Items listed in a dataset
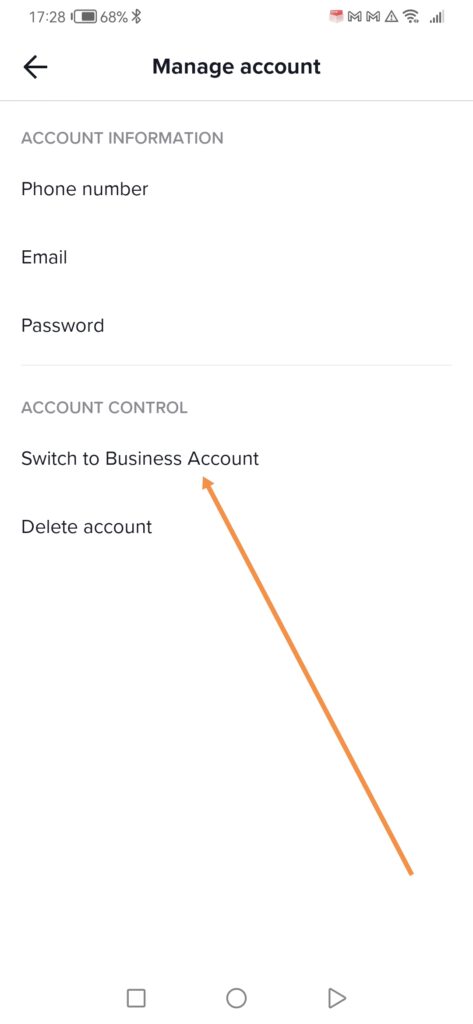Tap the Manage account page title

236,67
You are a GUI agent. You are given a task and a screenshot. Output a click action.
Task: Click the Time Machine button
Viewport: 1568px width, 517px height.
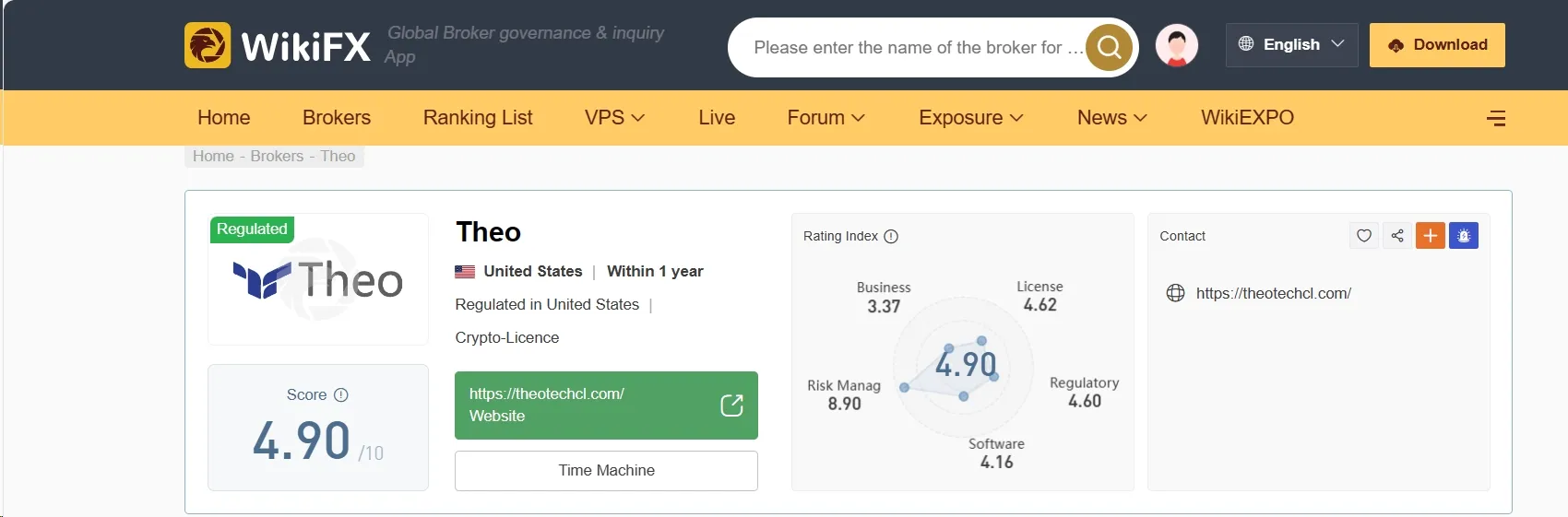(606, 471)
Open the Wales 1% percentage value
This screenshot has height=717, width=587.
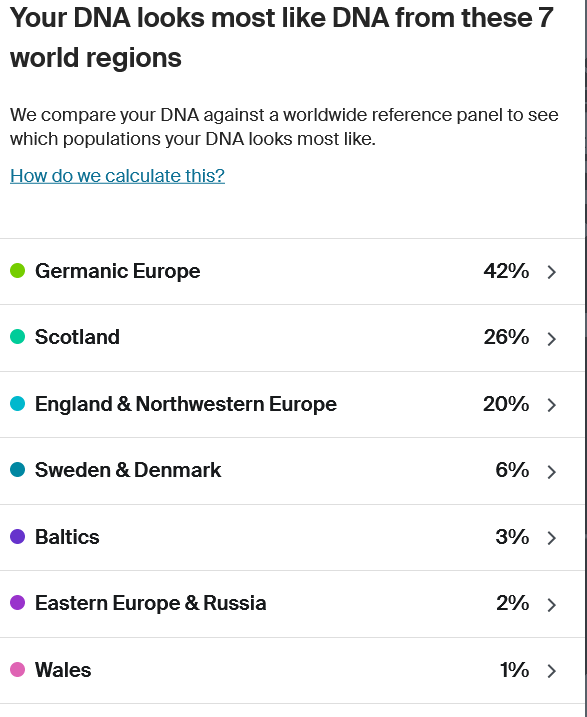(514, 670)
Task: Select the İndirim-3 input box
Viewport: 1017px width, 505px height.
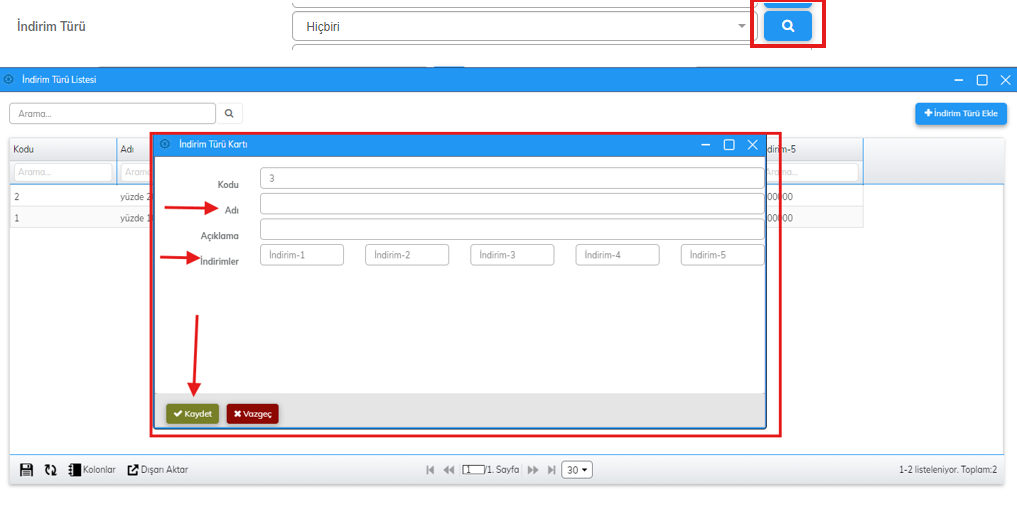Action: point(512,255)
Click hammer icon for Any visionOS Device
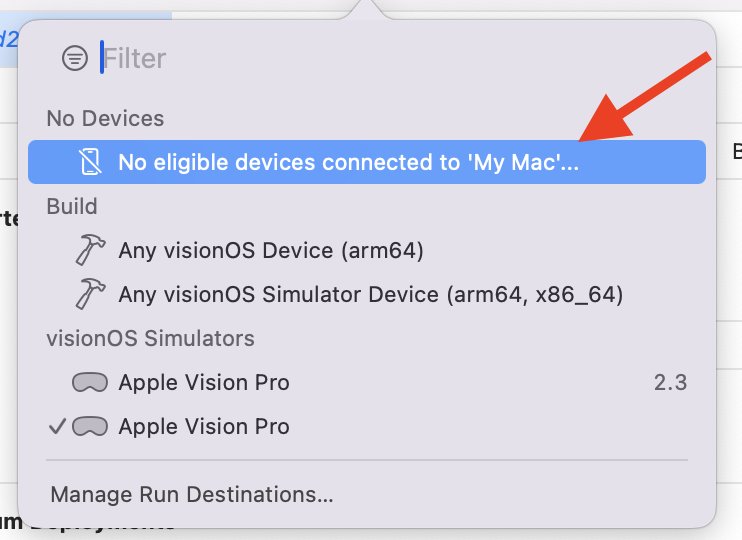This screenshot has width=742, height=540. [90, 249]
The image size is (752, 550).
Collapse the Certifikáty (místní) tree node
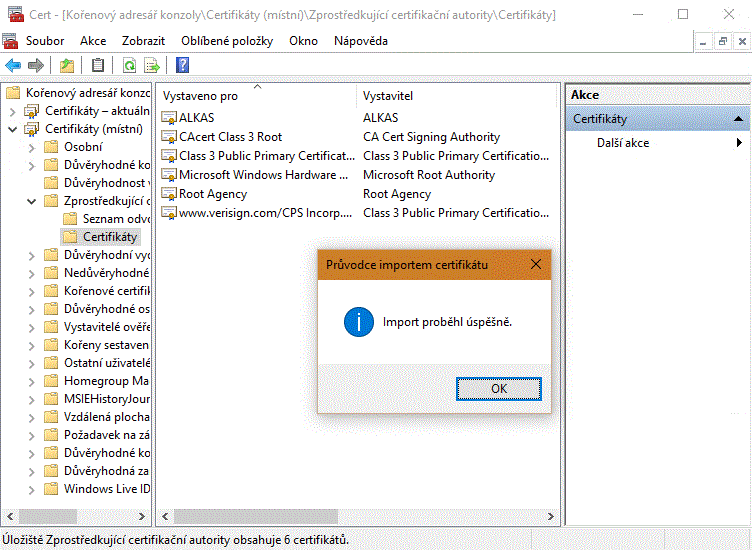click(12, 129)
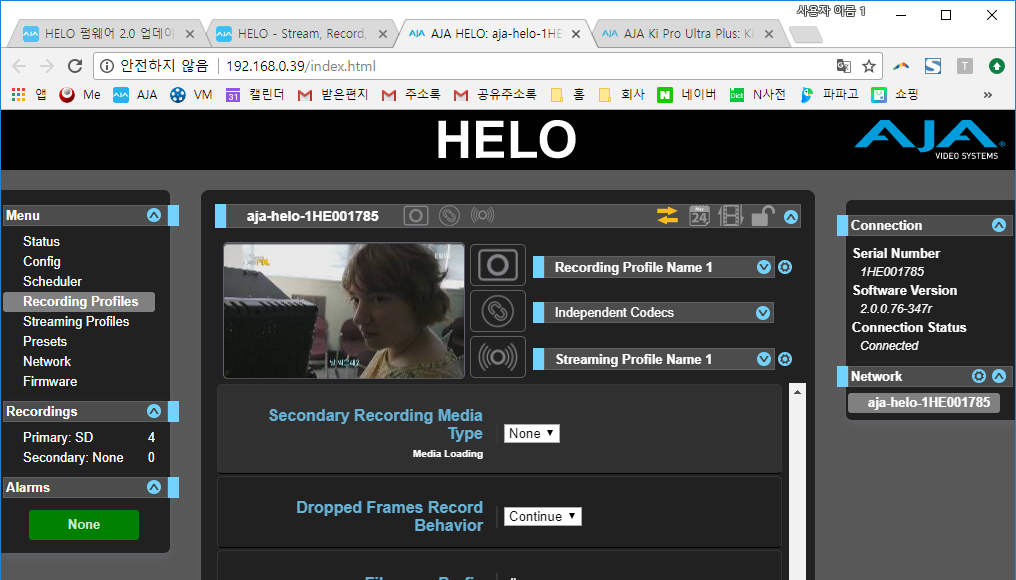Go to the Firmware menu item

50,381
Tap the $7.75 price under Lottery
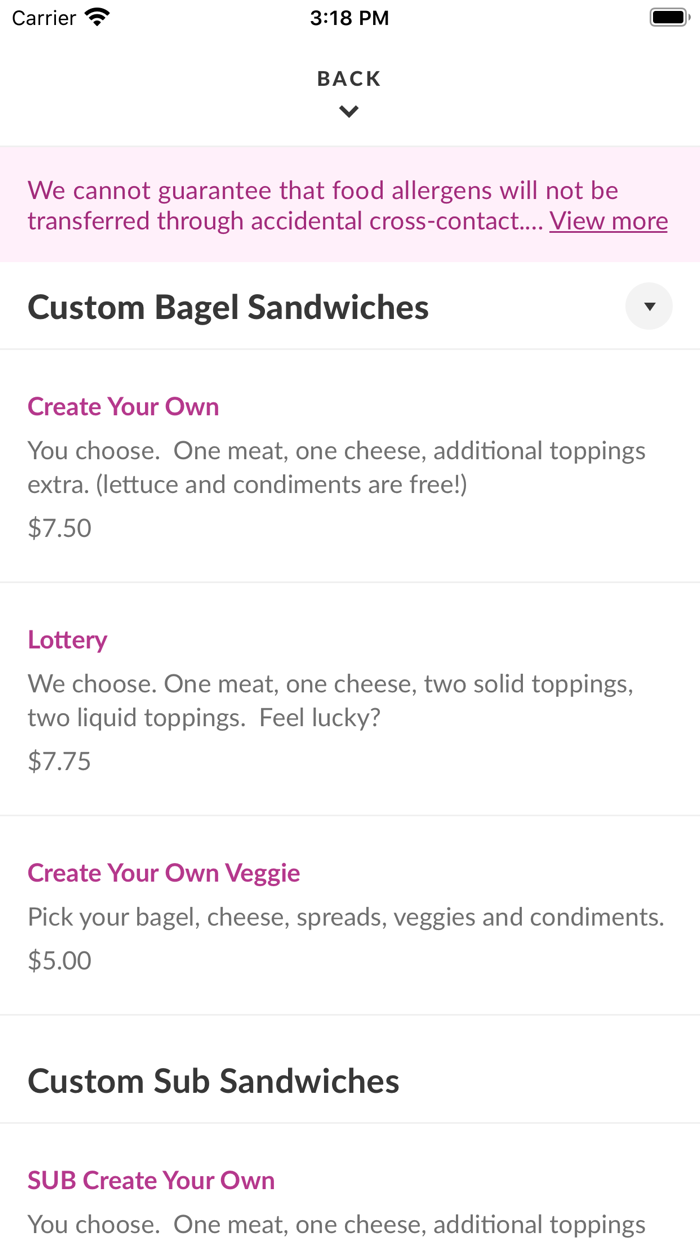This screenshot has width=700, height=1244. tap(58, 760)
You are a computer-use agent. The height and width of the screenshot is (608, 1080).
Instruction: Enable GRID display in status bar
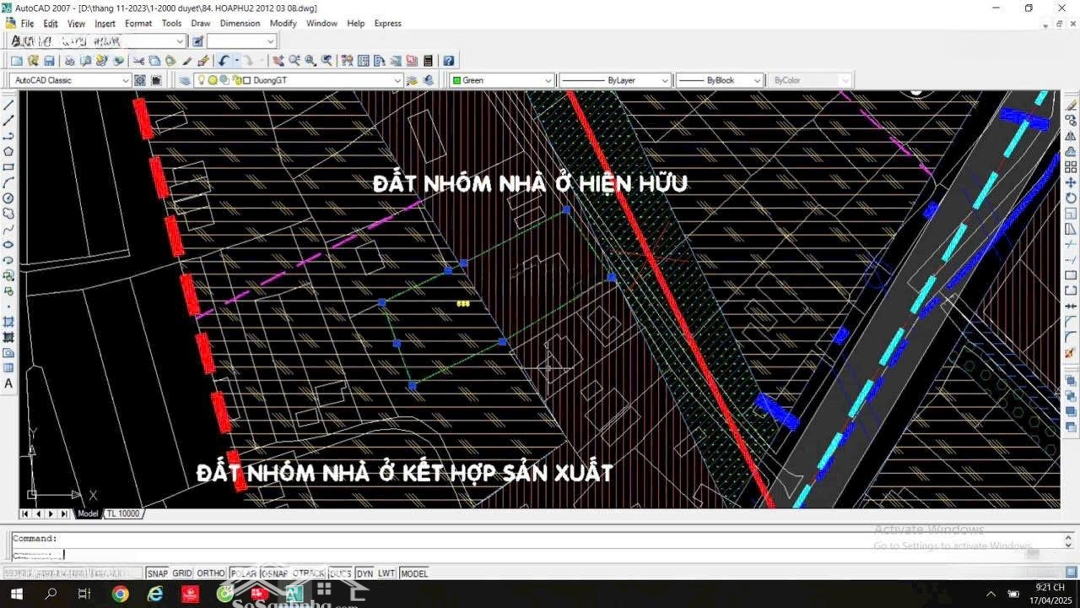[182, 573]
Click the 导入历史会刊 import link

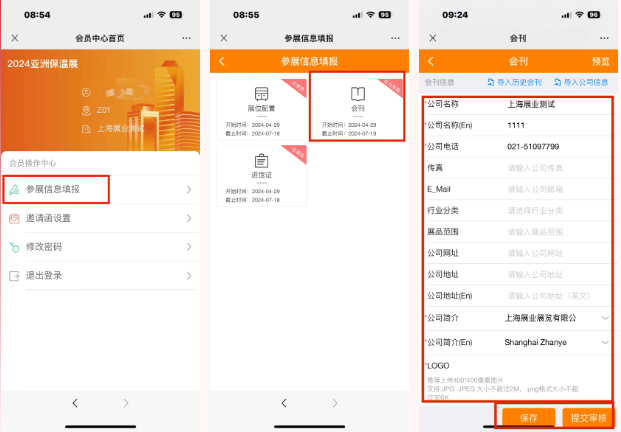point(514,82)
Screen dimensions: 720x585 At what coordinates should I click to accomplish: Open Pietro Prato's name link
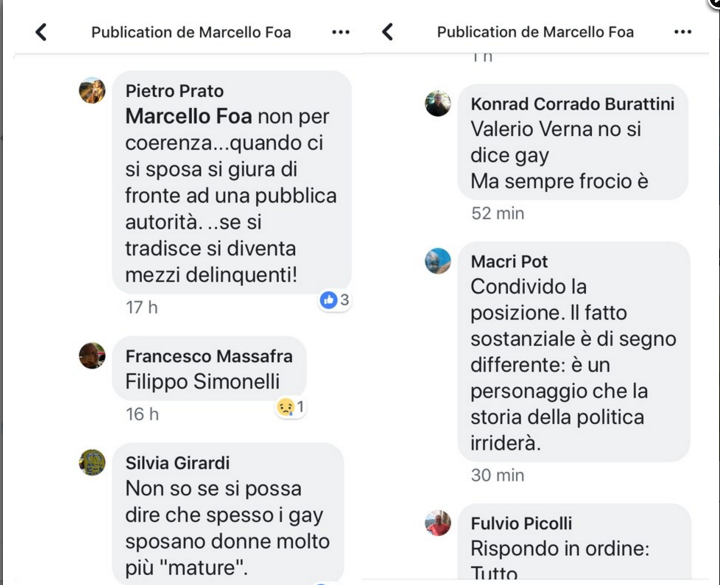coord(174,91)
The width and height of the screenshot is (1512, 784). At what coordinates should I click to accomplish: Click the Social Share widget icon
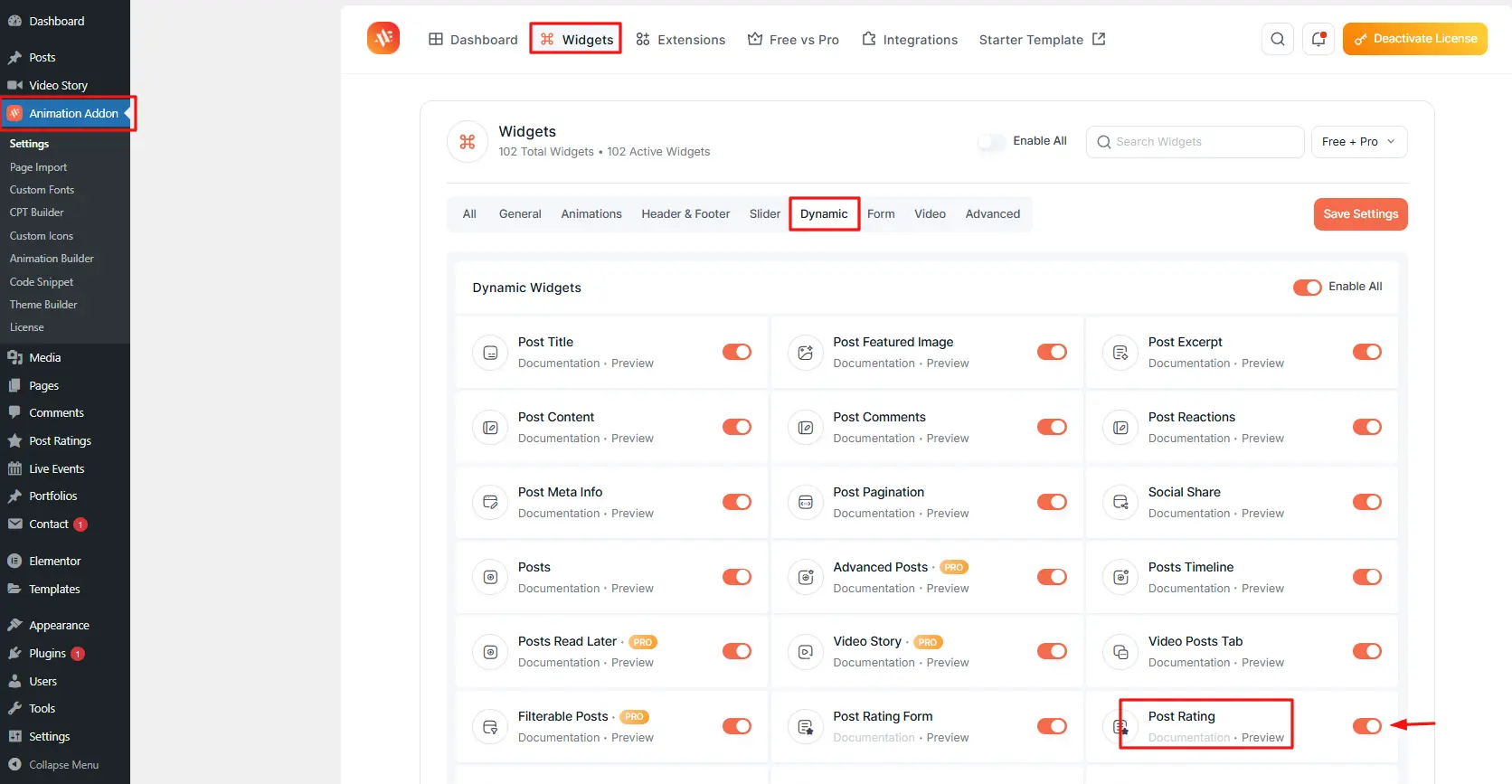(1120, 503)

#### [TASK REQUIREMENTS]
Search the data for the word "agent" and copy each line where it appears.

#### [REPLY]
You are a GUI agent. You are given a task and a screenshot. Output a click action.
You are a computer-use agent. The height and width of the screenshot is (608, 1080).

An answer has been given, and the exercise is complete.